When new outbreaks of a disease are detected, epidemiologists use a variety of data sources to determine the risk of spread. Along with near real-time maps to monitor the outbreak of COVID-19 (also known informally as the Novel Coronavirus), there are maps and online data dashboards being developed to assess the risk of this novel coronavirus spreading. These maps look at a patterns of transmission, existing cases, and other factors such as airline travel to assess the relative risk of the disease spreading both within China and to other countries.
At Northeastern University, the MOBS Lab is using data from crowdsourced sources such a DXY.cn, an online Chinese community for medical health professionals, along with other data sources to estimate the risk of international dissemination of 2019-nCoV. The model assesses the mobility of individuals from 3,200 census areas in about 190 different countries to determine the risk of international dissemination.

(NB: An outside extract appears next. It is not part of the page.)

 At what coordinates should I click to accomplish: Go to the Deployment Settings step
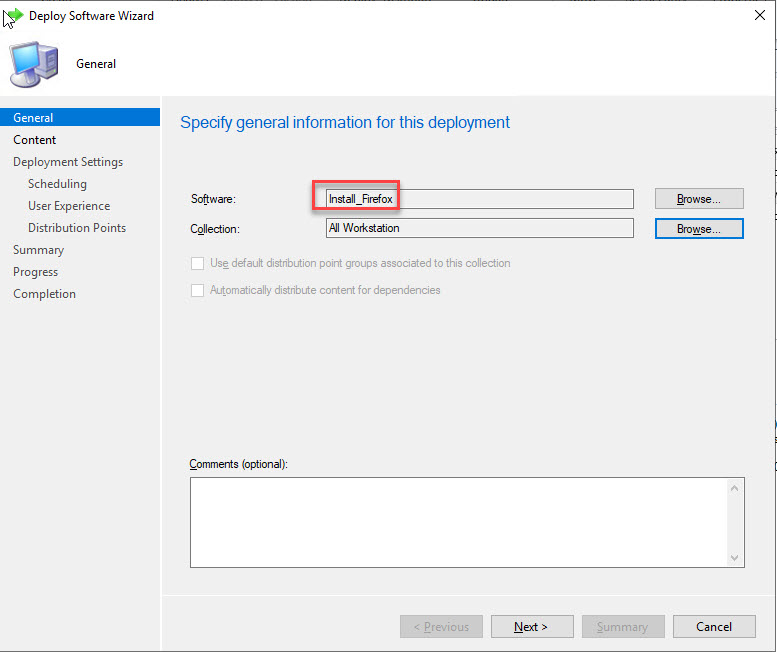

The risk is visualization onto a map using EpiRisk, built by Northeastern’s GLEAMviz (GLEAM stands for Global Epidemic and Mobility Model). The interactive map visualizes the risk of the coronavirus outbreak spreading by factoring in commuting and airline travel. The computational platform can also be used to understand how changes to those travel patterns can alter the spread of an outbreak.
The results of calculations from EpiRisk have contributed to a brief paper published by MOBS Lab, “Early epidemiological analysis of the 2019-nCoV outbreak based on a crowdsourced data.“ Users can explore the statistical details from the analysis in a Google Data Studio dashboard.